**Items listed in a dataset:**

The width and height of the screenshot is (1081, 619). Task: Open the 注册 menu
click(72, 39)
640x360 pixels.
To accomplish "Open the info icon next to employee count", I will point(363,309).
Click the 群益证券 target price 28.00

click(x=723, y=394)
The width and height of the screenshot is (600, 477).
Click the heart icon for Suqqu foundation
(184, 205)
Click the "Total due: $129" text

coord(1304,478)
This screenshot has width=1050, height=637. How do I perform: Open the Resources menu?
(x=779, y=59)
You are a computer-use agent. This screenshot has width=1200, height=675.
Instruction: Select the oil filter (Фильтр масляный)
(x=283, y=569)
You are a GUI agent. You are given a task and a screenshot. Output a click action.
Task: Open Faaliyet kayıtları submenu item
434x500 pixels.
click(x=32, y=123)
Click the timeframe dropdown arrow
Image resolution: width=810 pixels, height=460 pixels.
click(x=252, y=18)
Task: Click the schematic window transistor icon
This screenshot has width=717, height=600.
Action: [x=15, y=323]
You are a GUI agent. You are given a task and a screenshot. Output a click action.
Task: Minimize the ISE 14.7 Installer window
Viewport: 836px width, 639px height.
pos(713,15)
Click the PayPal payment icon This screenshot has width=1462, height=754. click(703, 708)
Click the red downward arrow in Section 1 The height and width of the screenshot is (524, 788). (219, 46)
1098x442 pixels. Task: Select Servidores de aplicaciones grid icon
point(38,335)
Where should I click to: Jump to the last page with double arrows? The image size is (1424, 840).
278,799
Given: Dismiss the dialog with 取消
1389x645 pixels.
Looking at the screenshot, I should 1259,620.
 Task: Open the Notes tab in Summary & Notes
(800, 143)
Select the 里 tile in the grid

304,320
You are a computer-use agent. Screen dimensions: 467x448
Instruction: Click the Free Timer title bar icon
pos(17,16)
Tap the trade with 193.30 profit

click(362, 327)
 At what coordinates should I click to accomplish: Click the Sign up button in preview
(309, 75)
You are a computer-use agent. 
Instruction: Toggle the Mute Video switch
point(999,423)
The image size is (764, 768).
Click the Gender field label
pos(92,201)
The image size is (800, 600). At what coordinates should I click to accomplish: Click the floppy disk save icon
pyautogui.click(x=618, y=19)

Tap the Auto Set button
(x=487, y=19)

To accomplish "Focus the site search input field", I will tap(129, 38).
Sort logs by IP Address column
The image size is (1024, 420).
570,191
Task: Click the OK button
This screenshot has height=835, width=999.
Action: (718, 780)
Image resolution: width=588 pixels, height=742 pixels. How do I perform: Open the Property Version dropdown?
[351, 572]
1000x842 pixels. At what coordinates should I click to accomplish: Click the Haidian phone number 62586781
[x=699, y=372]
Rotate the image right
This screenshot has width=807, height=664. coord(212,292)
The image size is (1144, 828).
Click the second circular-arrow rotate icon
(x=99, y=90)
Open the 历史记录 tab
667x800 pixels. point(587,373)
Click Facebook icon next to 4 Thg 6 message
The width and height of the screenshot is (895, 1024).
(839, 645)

**Directions:** Lines from the one containing "Click the Gender field label" through the final line of the entries are the only ones to print, and each must match exactly.

**Response:**
Click the Gender field label
pos(92,201)
The image size is (800, 600). At what coordinates should I click to accomplish: Click the floppy disk save icon
pyautogui.click(x=618, y=19)

Tap the Auto Set button
(x=487, y=19)

To accomplish "Focus the site search input field", I will tap(129, 38).
Sort logs by IP Address column
The image size is (1024, 420).
570,191
Task: Click the OK button
This screenshot has height=835, width=999.
Action: (718, 780)
Image resolution: width=588 pixels, height=742 pixels. How do I perform: Open the Property Version dropdown?
[351, 572]
1000x842 pixels. At what coordinates should I click to accomplish: Click the Haidian phone number 62586781
[x=699, y=372]
Rotate the image right
This screenshot has width=807, height=664. coord(212,292)
The image size is (1144, 828).
Click the second circular-arrow rotate icon
(x=99, y=90)
Open the 历史记录 tab
667x800 pixels. point(587,373)
Click Facebook icon next to 4 Thg 6 message
The width and height of the screenshot is (895, 1024).
(839, 645)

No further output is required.